Saved entries
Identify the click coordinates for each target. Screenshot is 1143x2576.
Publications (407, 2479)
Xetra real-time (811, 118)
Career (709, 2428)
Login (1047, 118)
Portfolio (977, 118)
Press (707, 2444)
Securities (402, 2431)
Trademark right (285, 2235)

> **WHAT IS EXPECTED**
When the entries above are retyped, each line must stay exactly as it is.

> **SOLUTION FOR THIS EXERCISE**
Identify the click coordinates for each target. Screenshot is 1143x2576.
Publications (407, 2479)
Xetra real-time (811, 118)
Career (709, 2428)
Login (1047, 118)
Portfolio (977, 118)
Press (707, 2444)
Securities (402, 2431)
Trademark right (285, 2235)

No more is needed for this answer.